From the shelf to the web, exploring historical newspapers in the digital age

complete these assignments M

M Assignments (4)

1 out of 4 — Digitisation and how computers learn to read? ¶

The process of digitisation begins by scanning a physical newspaper in order to produce an image of each page. Since images as such are not searchable, the letters in the text have to be made recognisable. This is done through a technique known as optical character recognition (OCR), with software that is able to understand the image of a character and turn it into a digital entity that represents a single character.

For this to happen, two sub-steps have to be taken:

Binarisation of the image’s colours, i.e. the transformation of the image of a page into just two colours: black and white. This simplifies the image of the page and increases the contrast between dark and light sections, thereby making the individual characters stand out from the page background.

Classification of the letters. After the individual characters have been delineated, they have to be assembled into words. In order to do so, the software first compares the captured letters to known fonts and selects the font that is most likely to fit.

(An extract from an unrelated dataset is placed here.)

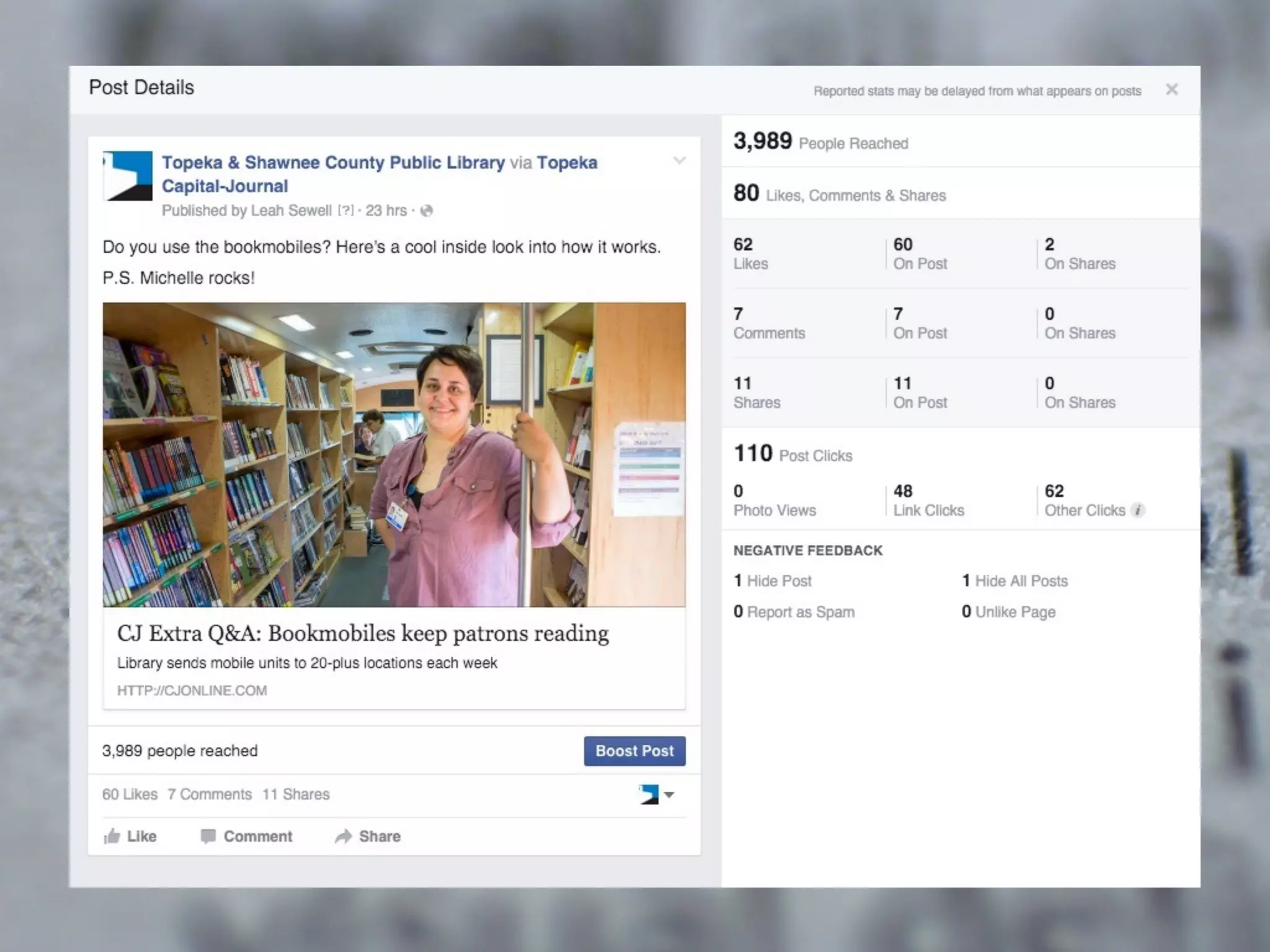This screenshot has height=952, width=1270.
Task: Click the [?] help next to Leah Sewell
Action: [x=345, y=211]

These are features that can be considered:

Are these letters from a Latin alphabet or an Arabic one?

Are the letters in italic or bold?

Is the font Times New Roman or Comic Sans MS?

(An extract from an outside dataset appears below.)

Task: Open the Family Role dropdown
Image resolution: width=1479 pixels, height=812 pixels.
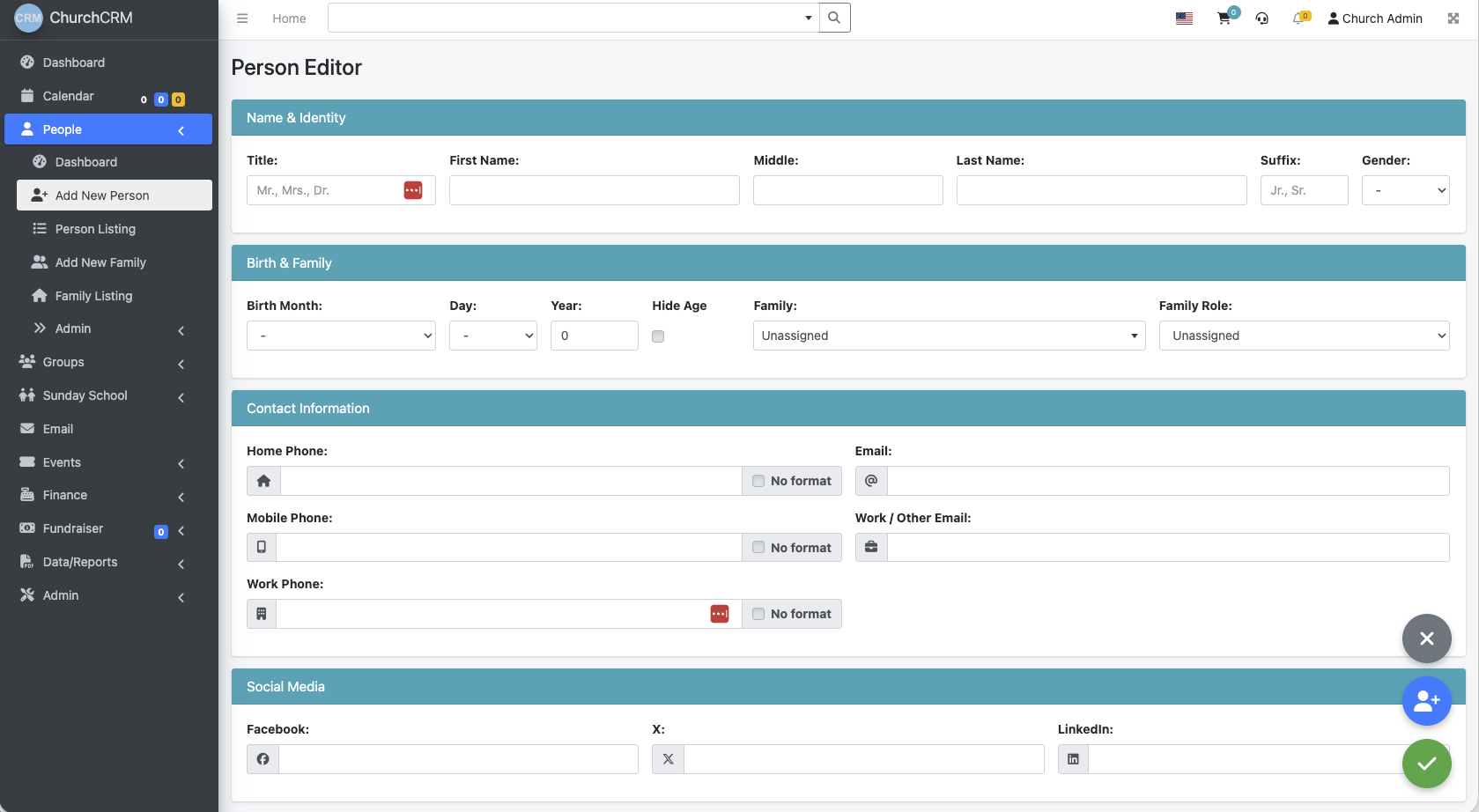Action: coord(1304,336)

A similar detection mechanism then identifies the language and compares the words that are found to a corresponding dictionary. The output of the OCR processing is a transcribed machine readable text. We now have a digitised newspaper: the image of the page and its text.

Instructions

20 Min

1.a Font recognition

1.b OCR and Gothic font

1.c Improvement of OCR quality

This is the scanned image of the front page of the Neue Zürcher Zeitung (NZZ) published on 26.10.1793 in Zürich, Switzerland. It reports on the trial and execution of Louis XVI’s widow Marie Antoinette in October 1793.

The archives of the NZZ were entirely digitised for the first time in 2005, using the microfilms of newspapers to produce scans that were then OCRed. The result of this process proved to be imperfect, especially for earlier texts that were published in Gothic font.

As part of the impresso project, referred to in the clip of this lesson, Phillip Ströbel and Simon Clematide from the University of Zurich have experimented with software developed to recognise handwritten text to improve the quality of the OCR on Gothic fonts.

The two outputs of the OCR are shown below. Compare them and answer the questions.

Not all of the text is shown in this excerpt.